Only lines, not pictures: please repeat exactly the lines from the one with "Screen dimensions: 768x392" through the end of the listing.

__________

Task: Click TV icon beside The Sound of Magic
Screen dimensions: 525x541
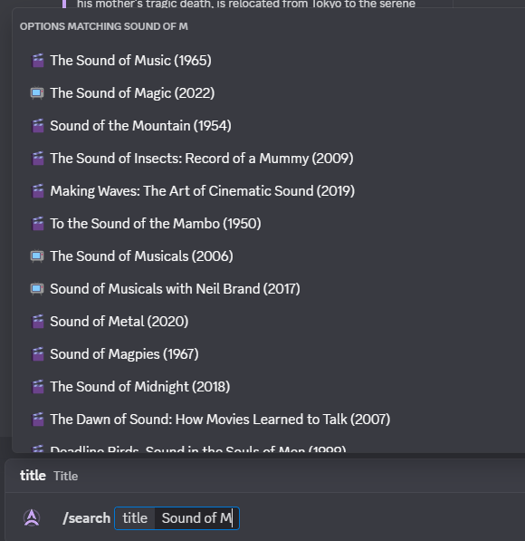Action: [37, 93]
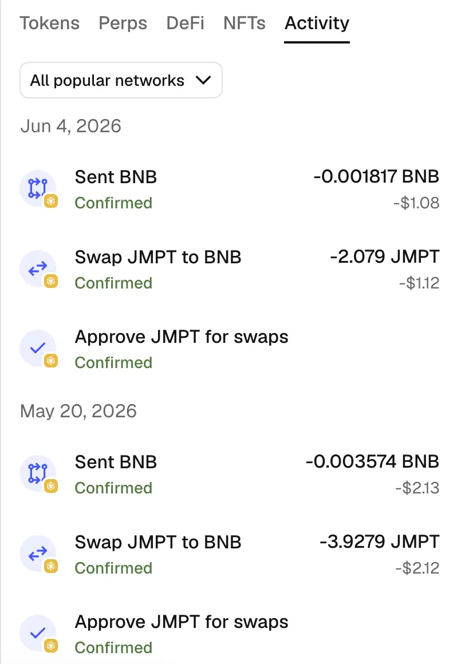The height and width of the screenshot is (664, 473).
Task: Click the send icon for -0.003574 BNB transaction
Action: coord(37,473)
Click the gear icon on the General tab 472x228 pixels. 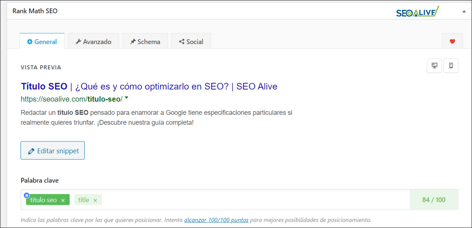tap(30, 41)
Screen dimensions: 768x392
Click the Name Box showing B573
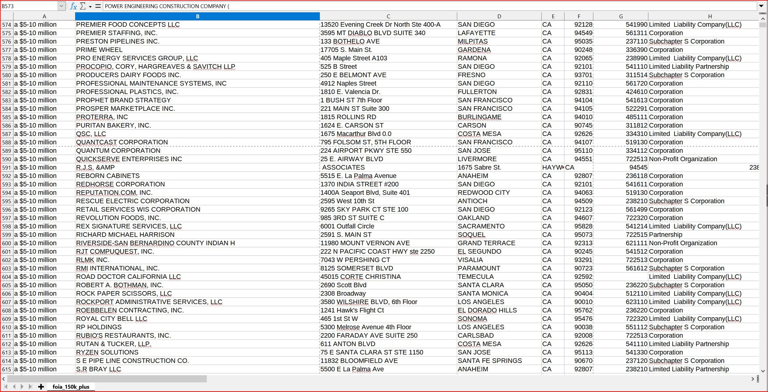(x=29, y=6)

__________

• [Solution]
Screen dimensions: 768x392
Click the Name Box showing B573
(x=29, y=6)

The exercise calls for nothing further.